KIM-5

The KIM-5 ROM board can hold 8 6540 mask programmable ROMs.
Known are the 3x 6540 Resident Assembler/Editor ($200) and 1x 6540 KIMath (50$)

On this page:


Where is KIM Going?
Richard Simpson, KIM Forum, Kilobaud 1977

One of the questions most frequently asked me was “what are the future plans for KIM?” Most KIM owners are aware that MOS offers a KIM-2 4K RAM expansion board and a KIM-3 8K RAM expansion board. Either of these can be attached directly to a KIM-1. To expand further, a motherboard (KIM-4) must be added and MOS has planned a KIM-5 ROM expansion board, which will hold up to eight MCS6504 (2K by 8) mask-programmed ROMs (the ROMs are not provided with the KIM-5 but must be purchased separately). At present, there are two sets of software which are planned for release in ROMs – KIMath and a resident assembler/editor.

KIMath
KIMath will occupy a single ROM and consists of a set of subroutines for doing floating-point arithmetic. All calculations are done in BCD to avoid the round-off errors which are inherent in binary floatingpoint routines. The subroutine user can specify the precision (in decimal digits) of any calculation.
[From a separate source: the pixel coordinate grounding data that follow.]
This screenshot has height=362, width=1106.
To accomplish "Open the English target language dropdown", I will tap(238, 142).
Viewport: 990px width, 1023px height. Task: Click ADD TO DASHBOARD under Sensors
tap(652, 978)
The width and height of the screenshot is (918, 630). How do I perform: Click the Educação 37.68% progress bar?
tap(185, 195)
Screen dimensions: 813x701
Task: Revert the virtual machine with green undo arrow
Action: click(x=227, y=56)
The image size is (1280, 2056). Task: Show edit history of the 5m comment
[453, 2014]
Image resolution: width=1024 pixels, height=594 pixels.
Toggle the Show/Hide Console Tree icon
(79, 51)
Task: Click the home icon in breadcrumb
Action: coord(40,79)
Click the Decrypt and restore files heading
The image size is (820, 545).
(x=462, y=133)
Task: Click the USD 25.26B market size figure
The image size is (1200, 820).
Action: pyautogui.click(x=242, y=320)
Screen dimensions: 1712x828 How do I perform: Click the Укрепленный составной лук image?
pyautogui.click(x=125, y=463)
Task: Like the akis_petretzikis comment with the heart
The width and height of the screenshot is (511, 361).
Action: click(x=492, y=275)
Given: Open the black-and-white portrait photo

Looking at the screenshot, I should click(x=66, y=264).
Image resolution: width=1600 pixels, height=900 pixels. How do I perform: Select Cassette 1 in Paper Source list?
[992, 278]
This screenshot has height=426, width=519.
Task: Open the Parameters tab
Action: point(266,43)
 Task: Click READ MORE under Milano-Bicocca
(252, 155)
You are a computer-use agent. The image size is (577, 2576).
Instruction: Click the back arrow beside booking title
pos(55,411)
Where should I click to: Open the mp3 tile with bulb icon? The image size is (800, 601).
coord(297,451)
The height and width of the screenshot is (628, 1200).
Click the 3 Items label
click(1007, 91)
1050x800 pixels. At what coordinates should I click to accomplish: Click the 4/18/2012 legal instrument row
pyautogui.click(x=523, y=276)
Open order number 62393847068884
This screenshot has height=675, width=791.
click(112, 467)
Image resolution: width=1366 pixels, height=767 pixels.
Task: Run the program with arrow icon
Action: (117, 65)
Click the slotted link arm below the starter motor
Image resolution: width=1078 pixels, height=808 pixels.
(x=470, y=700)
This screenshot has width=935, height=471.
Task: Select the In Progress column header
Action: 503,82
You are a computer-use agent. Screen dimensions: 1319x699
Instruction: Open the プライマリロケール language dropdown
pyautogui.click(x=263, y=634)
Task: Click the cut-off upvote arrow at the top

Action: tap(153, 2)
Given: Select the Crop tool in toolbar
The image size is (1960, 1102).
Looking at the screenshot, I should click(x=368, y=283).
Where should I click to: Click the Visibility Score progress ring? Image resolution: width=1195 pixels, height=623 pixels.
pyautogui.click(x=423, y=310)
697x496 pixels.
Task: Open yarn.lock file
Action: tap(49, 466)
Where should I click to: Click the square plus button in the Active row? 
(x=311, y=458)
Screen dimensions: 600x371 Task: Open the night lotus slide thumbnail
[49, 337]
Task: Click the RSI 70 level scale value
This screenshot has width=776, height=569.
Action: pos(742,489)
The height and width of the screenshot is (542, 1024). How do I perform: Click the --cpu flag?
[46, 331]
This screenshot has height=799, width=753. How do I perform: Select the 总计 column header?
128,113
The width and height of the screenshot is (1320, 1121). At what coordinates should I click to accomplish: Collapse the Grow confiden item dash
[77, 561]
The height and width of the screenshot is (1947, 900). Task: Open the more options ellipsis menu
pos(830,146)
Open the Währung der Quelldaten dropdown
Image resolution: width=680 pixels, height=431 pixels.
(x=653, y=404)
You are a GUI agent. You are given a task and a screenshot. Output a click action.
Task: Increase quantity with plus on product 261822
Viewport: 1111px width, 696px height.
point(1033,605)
The more precision specified, of course, the longer the computation time. The package will handle a maximum of sixteen decimal digits of precision plus a two digit exponent so numbers in the range of ±1 times 10E±98 can be handled. The subroutines occupy memory locations F800-FFF8 and were written so they could be used with any 650Xbased system – not just KIM. The subroutines include code for addition, subtraction, multiplication, division, square roots, logs, exponents, tangents and arctangents. All the other trig functions can be generated through the use of trigonometric identities. A subroutine is also provided for evaluating user-specified polynomials, so any continuous function can be approximated.The KIMath ROM should be available by the time you read this. If you don’t want to pay $50 for the ROM, the Programming Manual for KIMath is available for $15 and it includes a complete listing of both source and object code. The manual also contains thirtyseven pages of information on using the subroutines, including a worked-out sample application. If you want to use the ROM but balk at paying $80 for the KIM-5 board to hold it, you’ll be happy to know that the 6540 ROM can be attached directly to the KIM address and data busses, although you’ll need a couple of extra ICs to send the right signal to the KIM-1 Decode Enable line. I’ll provide an interface schematic for this in a future issue of the KIM forum.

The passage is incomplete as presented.